▶ [DOCUMENT TEXT]:
=====

An Accessible Campus

Brock Gilsdorf

With 21,796 faculty and staff and 43,193 students all on a campus that spans 936 acres, accessibility is a challenge for the University of Wisconsin-Madison (UW Facts). In addition to hosting students, staff, and faculty who travel around campus on a regular basis, the University is an important part of the Madison and state communities, which bring many visitors to this campus. This can be seen dramatically on a Saturday in fall when 80,000 people pile into Camp Randall for a football game. The topography, brute size, and the number of people in the same area, can make getting around UW-Madison a difficult task. While there are groups and individuals who are trying to improve accessibility on campus, some problems cannot be fixed with a simple solution. This essay surveys some of the work toward improvements as well as the continued challenges of campus accessibility.

One of the landmarks of UW-Madison is Bascom Hill. It can be a beautiful sight after a peaceful snowfall or in autumn when the trees are changing colors. But having classes or meetings at the top of Bascom Hill can be challenging because of how steep the hill is, and it can be even more difficult during the winter. One winter day after a snowfall, I was at the bottom of Bascom Hill near the bridge to the Humanities Building, when I noticed a slick patch of ice had developed near the Law School, a third of the way up. That is where I saw eight people fall victim to the same patch of ice. Thankfully, it looked like no one got injured.

=====

▶ [EXCERPTED DATA]:
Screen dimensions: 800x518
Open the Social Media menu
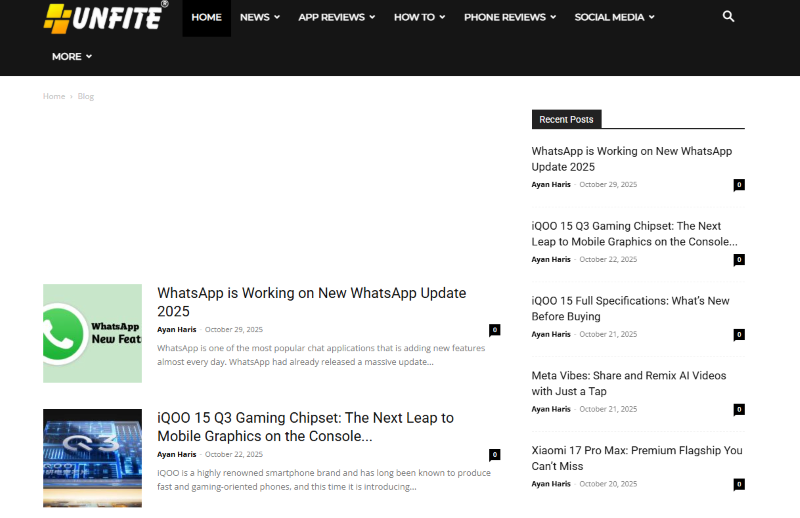coord(614,17)
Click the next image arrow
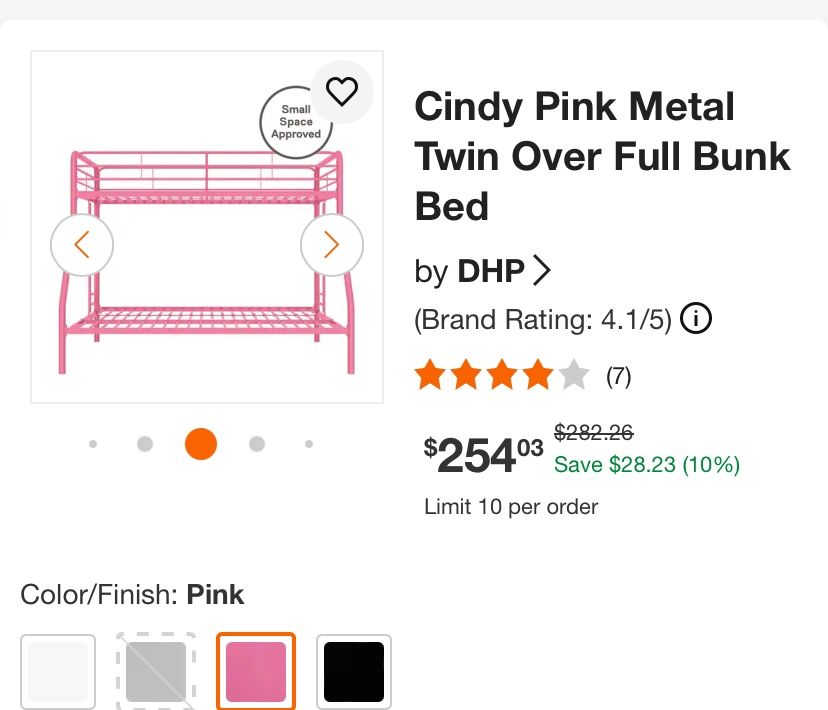The width and height of the screenshot is (828, 710). [331, 244]
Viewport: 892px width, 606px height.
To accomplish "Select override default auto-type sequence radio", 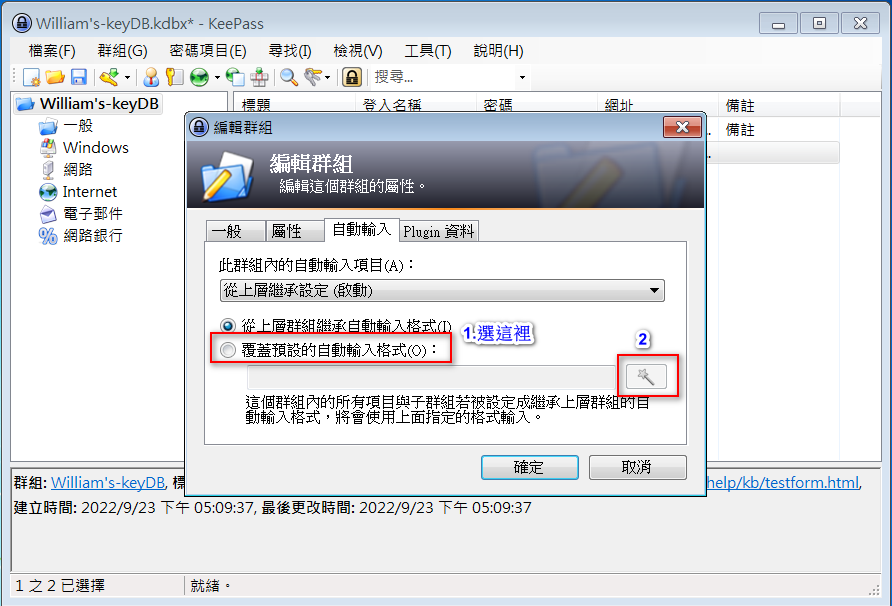I will coord(228,349).
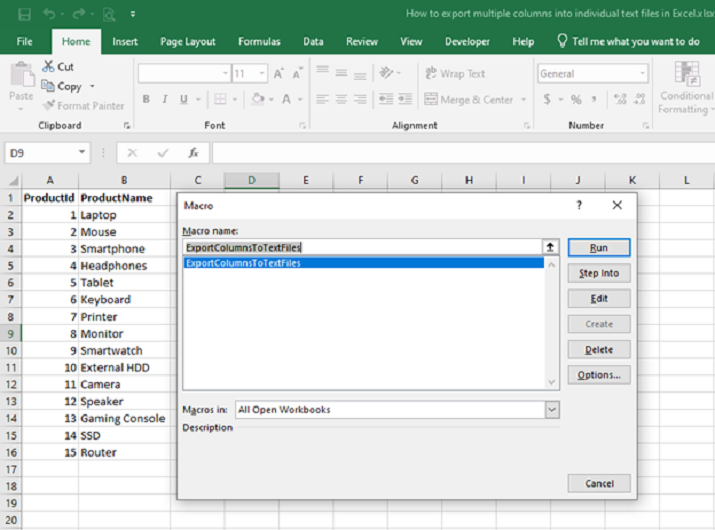Click the collapse arrow beside the macro name field

(549, 247)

=====

▶ [TASKS]:
• 1. Answer these questions from the campus accessibility essay:
(a) How many acres does the UW-Madison campus cover?
(b) How many people crowd into Camp Randall for a fall Saturday football game?
(c) How many people did the writer see fall on the patch of ice near the Law School?
• 2. Resume the campus accessibility essay from the point where it stops.
The entries have no connection to the campus accessibility essay.

▶ [ANSWER LIST]:
• 1.
(a) 936 acres
(b) 80,000 people
(c) Eight people

• 2.
Many students dread walking up Bascom Hill for class. Some might just be too lazy to put in the effort of the steep incline, but some have a tough time due to a disability. Cathy Trueba, the director of the McBurney Disability Resource Center at UW- Madison, says students with physical disabilities find Bascom Hill to be the most challenging part of campus, especially in winter. Bascom Hill is not the only difficult place to travel on campus, though. According to Trueba the hilly topography over towards Observatory Drive is generally very difficult, too. Areas like this create one kind of problem that does not have a simple answer, although some transportation solutions are available on request. Short of leveling out Bascom Hill and rebuilding that whole area of campus (or installing a ski resort-style chair lift!) the physical challenges will persist.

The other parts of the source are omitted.